There is, says Rawson, a certain logic in this as many European homes are still at low price levels (for example: Spain’s house prices are down by 24.3%, since the fourth quarter of 2007).
“Any home purchase in the southern half of Europe is likely to represent good value at the moment,” said Rawson.
Nevertheless, he says, such purchases, will, he believes, be financially unsatisfactory because European growth prospects in the foreseeable future are dismal.
“Such homes can, of course, provide good holiday accommodation and, in the event of the rand destabilizing, could gain significant value. However, what they really represent is a bolt hole and they provide another choice to the owners - should the SA economy go bottoms up.

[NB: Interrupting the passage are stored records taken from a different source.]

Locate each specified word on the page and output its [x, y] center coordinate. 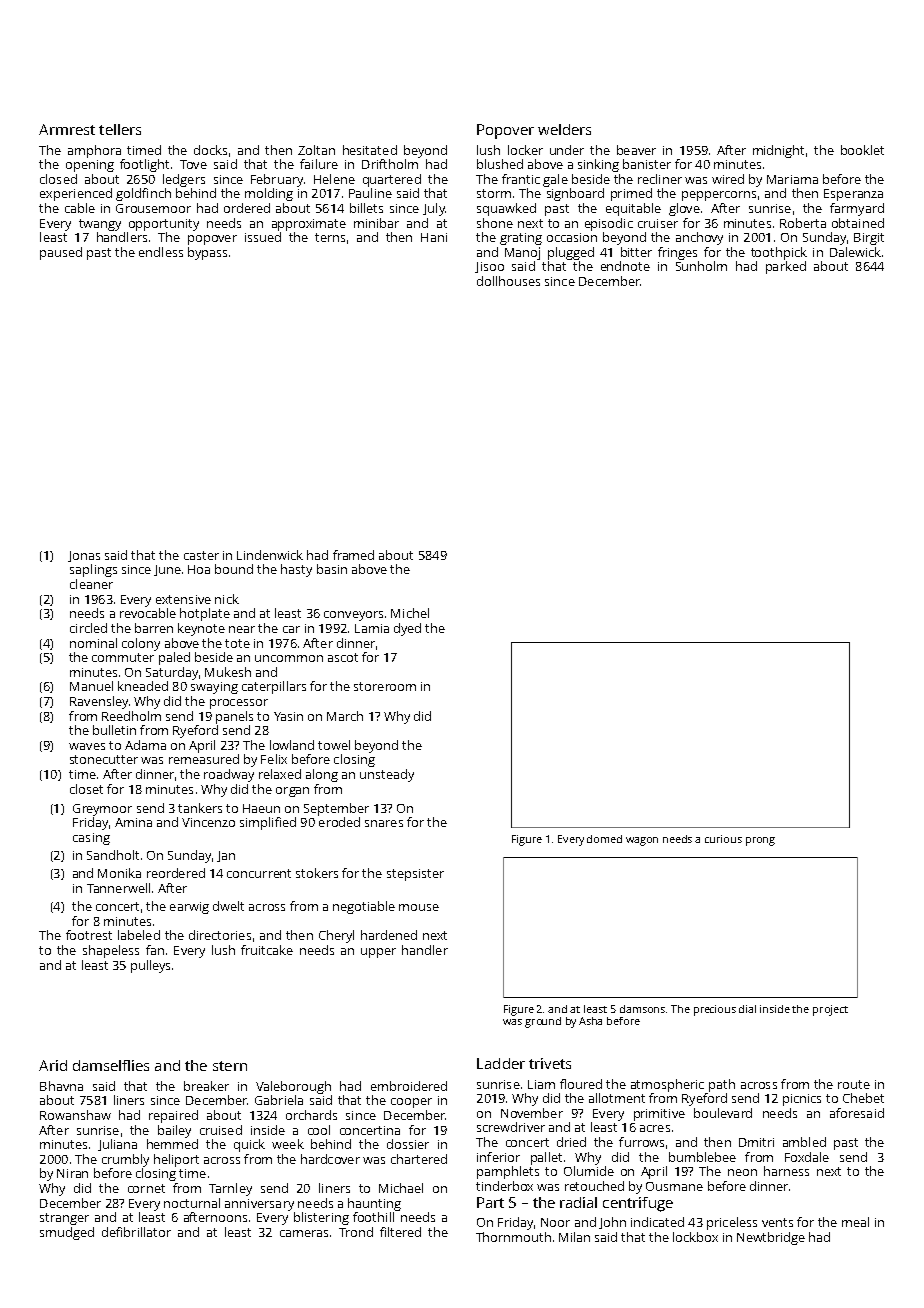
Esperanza [853, 195]
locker [525, 150]
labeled [139, 935]
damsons [642, 1009]
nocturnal [192, 1203]
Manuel [91, 686]
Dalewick [855, 252]
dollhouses [508, 281]
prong [760, 841]
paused [61, 253]
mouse [419, 907]
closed [58, 179]
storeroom [385, 686]
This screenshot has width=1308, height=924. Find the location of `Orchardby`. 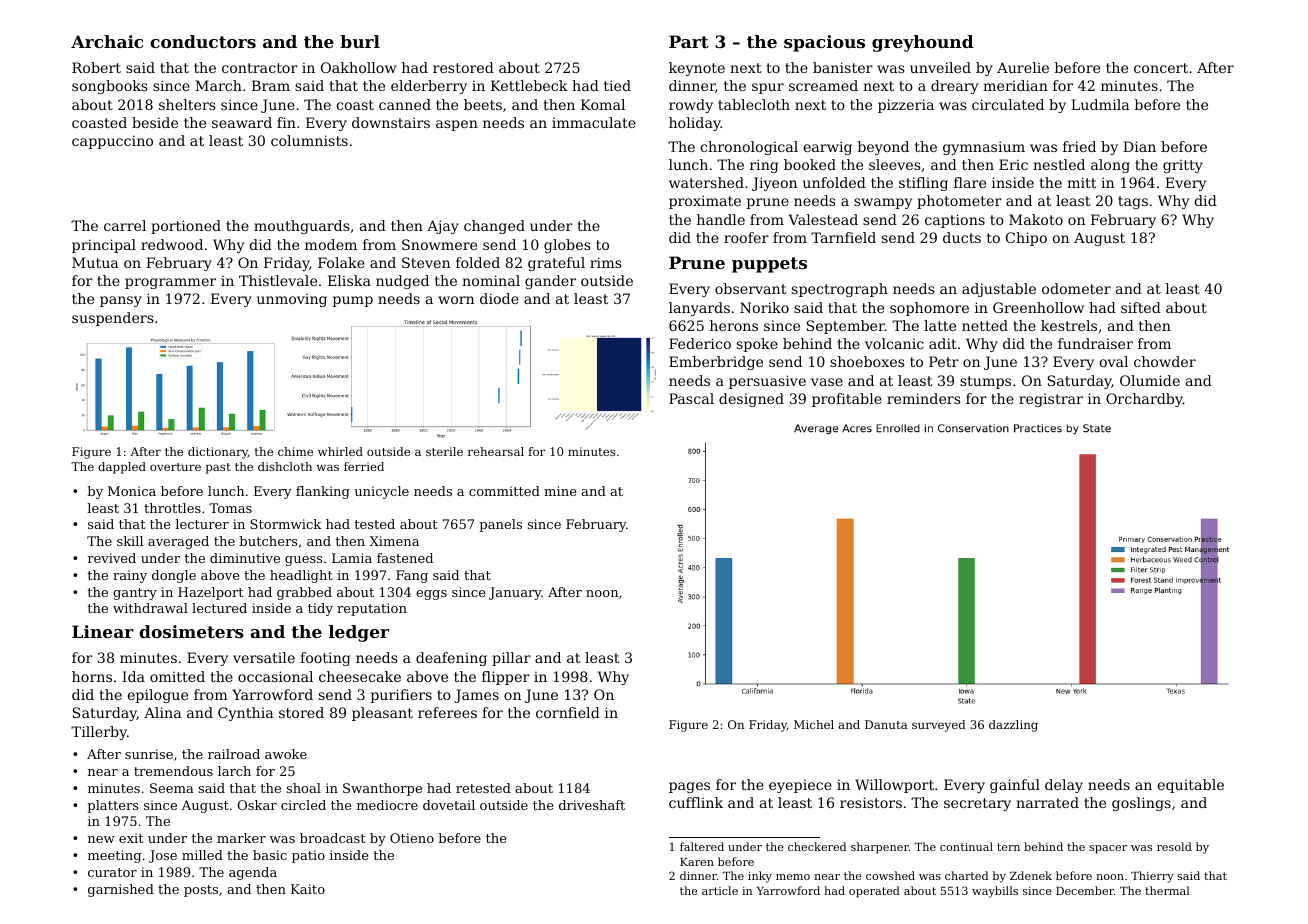

Orchardby is located at coordinates (1144, 400).
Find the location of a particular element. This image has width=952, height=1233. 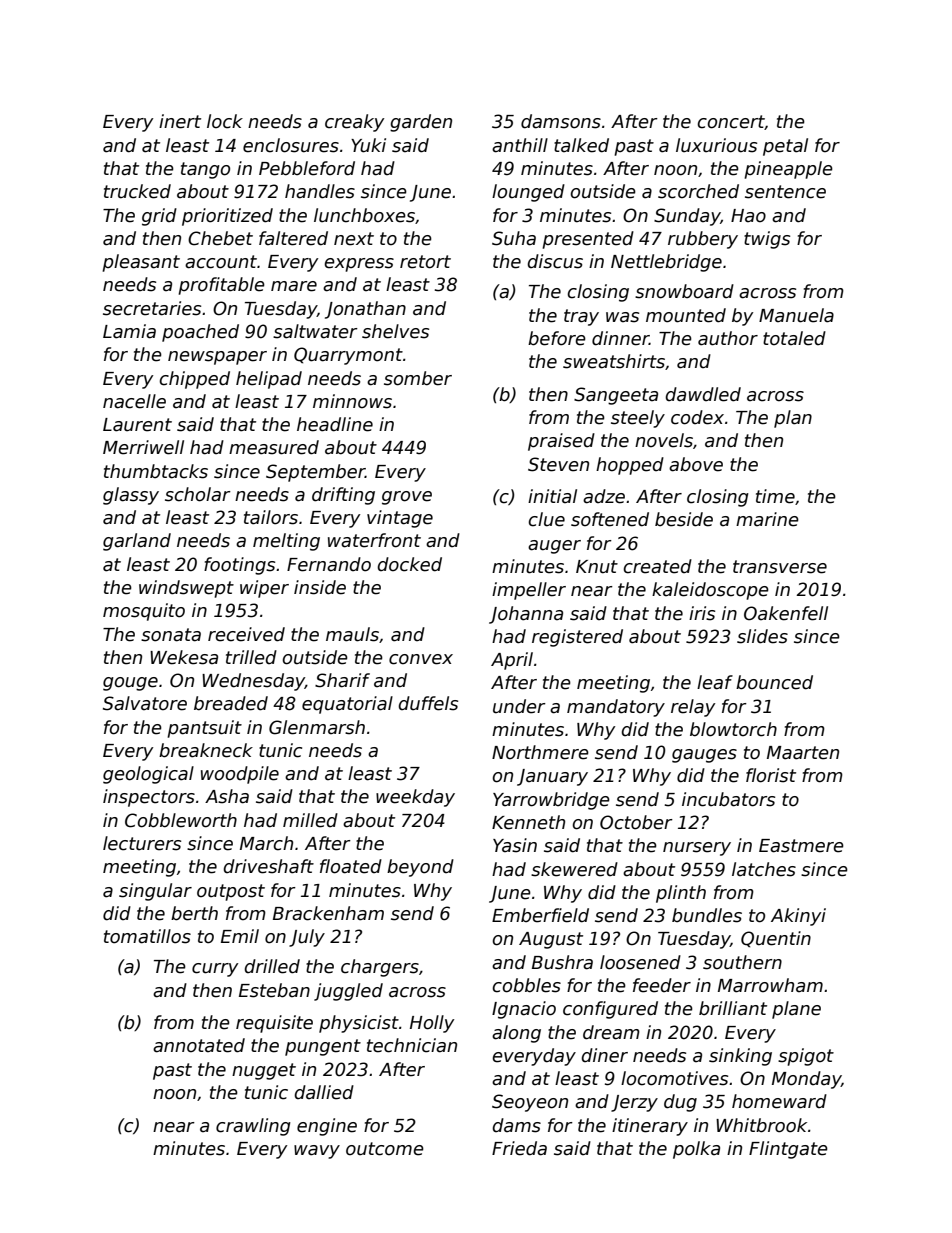

above is located at coordinates (696, 464).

From a financial point of view they are very definitely a long term prospect.”
Rawson drew attention to the “Home Truths” article, published in the 12th of January 2013 issue of “The Economist”, which, he said, shows that South African home prices, in 2012, performed significantly better than those of 85% of the world’s developed countries.
“South African homes increased in value by 5% year-on-year in 2012. Only Hong Kong (with a 21.8% growth rate) and Austria (with 10.1% growth) performed better. Nine of the 18 countries listed in the survey saw their homes lose further value in 2012, the worst being: Spain with a 9,3% drop, the Netherlands with 6,8%, Ireland with 5,7% and Italy with 4%.
Less encouraging news for the SA residential investor, said Rawson, is that since the first quarter of 2007, again according to “The Economist”, home prices have risen by only 12, 2%.
“Here again, however, we look fairly stable in comparison with such front runners in housing as the USA (whose homes, although now at last appreciating in value, have devalued by 20,5% since the first quarter of 2007) and Japan (whose homes have lost 14,2% since late 2007).
John Loos, FNB’s property economist, has predicted a slower 2,5% South African home growth rate for 2013. This would mean that in real terms, South African homes will lose value in the coming year.
Rawson, however, says that although this may be true of the market as a whole, it hides the fact that in the lower priced brackets, particularly those priced below R1 million, increases of up to 10% are still being seen annually.
“I am closely in touch with many reputable estate agents,” said Rawson, “and the general consensus among the vast majority is that the market is now on a recovery path and that Loos’ forecasts could prove overly pessimistic.”
Particularly significant in “The Economist’s” survey is the fact that South African residential property is still undervalued by 5% on the price to rent ratio index. This means that SA property investors can look forward to further significant rental growth as well as steady capital growth, says Rawson.
“The fact that South African rentals are well above average, in relation to the global figures, suggests that capital values must continue to rise.”